**Do this**
Convert the lines below into a JSON list of strings, one string per line, and leave out any blank lines.

**Input material**
------------------------------------------------------------------------
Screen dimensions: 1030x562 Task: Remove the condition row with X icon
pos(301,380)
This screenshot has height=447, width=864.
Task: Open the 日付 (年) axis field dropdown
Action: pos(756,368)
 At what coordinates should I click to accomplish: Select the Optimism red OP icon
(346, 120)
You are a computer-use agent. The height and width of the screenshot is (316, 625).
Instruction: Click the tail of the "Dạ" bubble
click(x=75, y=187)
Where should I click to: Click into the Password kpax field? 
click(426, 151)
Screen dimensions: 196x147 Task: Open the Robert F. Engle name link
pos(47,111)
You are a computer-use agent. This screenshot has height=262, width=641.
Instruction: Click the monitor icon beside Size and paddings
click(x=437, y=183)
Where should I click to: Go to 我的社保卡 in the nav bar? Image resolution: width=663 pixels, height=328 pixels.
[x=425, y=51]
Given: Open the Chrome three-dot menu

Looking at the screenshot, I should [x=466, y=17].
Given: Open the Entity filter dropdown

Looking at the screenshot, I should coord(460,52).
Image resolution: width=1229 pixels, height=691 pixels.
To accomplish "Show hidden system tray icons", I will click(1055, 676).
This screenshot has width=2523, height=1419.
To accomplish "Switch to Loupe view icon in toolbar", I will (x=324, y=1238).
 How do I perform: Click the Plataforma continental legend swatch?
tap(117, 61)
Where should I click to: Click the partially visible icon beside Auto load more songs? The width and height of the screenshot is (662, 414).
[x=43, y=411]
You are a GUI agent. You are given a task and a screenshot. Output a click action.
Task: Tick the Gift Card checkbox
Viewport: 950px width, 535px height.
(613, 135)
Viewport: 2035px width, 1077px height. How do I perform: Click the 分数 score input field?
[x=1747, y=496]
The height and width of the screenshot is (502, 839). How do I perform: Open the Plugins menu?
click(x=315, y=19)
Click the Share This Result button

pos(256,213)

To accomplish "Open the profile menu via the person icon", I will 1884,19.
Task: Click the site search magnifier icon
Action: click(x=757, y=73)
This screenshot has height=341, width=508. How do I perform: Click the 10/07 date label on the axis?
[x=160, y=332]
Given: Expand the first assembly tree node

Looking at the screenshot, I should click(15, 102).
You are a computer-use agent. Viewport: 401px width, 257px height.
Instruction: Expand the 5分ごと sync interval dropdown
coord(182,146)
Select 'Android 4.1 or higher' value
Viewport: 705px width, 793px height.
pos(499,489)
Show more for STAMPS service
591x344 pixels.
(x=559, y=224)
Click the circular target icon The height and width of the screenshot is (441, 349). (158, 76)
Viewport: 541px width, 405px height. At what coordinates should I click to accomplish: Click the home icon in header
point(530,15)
------------------------------------------------------------------------
**Task response**
[
  "Screen dimensions: 1030x562 Task: Remove the condition row with X icon",
  "pos(301,380)",
  "This screenshot has height=447, width=864.",
  "Task: Open the 日付 (年) axis field dropdown",
  "Action: pos(756,368)",
  " At what coordinates should I click to accomplish: Select the Optimism red OP icon",
  "(346, 120)",
  "You are a computer-use agent. The height and width of the screenshot is (316, 625).",
  "Instruction: Click the tail of the \"Dạ\" bubble",
  "click(x=75, y=187)",
  "Where should I click to: Click into the Password kpax field? ",
  "click(426, 151)",
  "Screen dimensions: 196x147 Task: Open the Robert F. Engle name link",
  "pos(47,111)",
  "You are a computer-use agent. This screenshot has height=262, width=641.",
  "Instruction: Click the monitor icon beside Size and paddings",
  "click(x=437, y=183)",
  "Where should I click to: Go to 我的社保卡 in the nav bar? Image resolution: width=663 pixels, height=328 pixels.",
  "[x=425, y=51]",
  "Given: Open the Chrome three-dot menu",
  "Looking at the screenshot, I should [x=466, y=17].",
  "Given: Open the Entity filter dropdown",
  "Looking at the screenshot, I should coord(460,52).",
  "Image resolution: width=1229 pixels, height=691 pixels.",
  "To accomplish \"Show hidden system tray icons\", I will click(1055, 676).",
  "This screenshot has width=2523, height=1419.",
  "To accomplish \"Switch to Loupe view icon in toolbar\", I will (x=324, y=1238).",
  " How do I perform: Click the Plataforma continental legend swatch?",
  "tap(117, 61)",
  "Where should I click to: Click the partially visible icon beside Auto load more songs? The width and height of the screenshot is (662, 414).",
  "[x=43, y=411]",
  "You are a GUI agent. You are given a task and a screenshot. Output a click action.",
  "Task: Tick the Gift Card checkbox",
  "Viewport: 950px width, 535px height.",
  "(613, 135)",
  "Viewport: 2035px width, 1077px height. How do I perform: Click the 分数 score input field?",
  "[x=1747, y=496]",
  "The height and width of the screenshot is (502, 839). How do I perform: Open the Plugins menu?",
  "click(x=315, y=19)",
  "Click the Share This Result button",
  "pos(256,213)",
  "To accomplish \"Open the profile menu via the person icon\", I will 1884,19.",
  "Task: Click the site search magnifier icon",
  "Action: click(x=757, y=73)",
  "This screenshot has height=341, width=508. How do I perform: Click the 10/07 date label on the axis?",
  "[x=160, y=332]",
  "Given: Expand the first assembly tree node",
  "Looking at the screenshot, I should click(15, 102).",
  "You are a computer-use agent. Viewport: 401px width, 257px height.",
  "Instruction: Expand the 5分ごと sync interval dropdown",
  "coord(182,146)",
  "Select 'Android 4.1 or higher' value",
  "Viewport: 705px width, 793px height.",
  "pos(499,489)",
  "Show more for STAMPS service",
  "591x344 pixels.",
  "(x=559, y=224)",
  "Click the circular target icon The height and width of the screenshot is (441, 349). (158, 76)",
  "Viewport: 541px width, 405px height. At what coordinates should I click to accomplish: Click the home icon in header",
  "point(530,15)"
]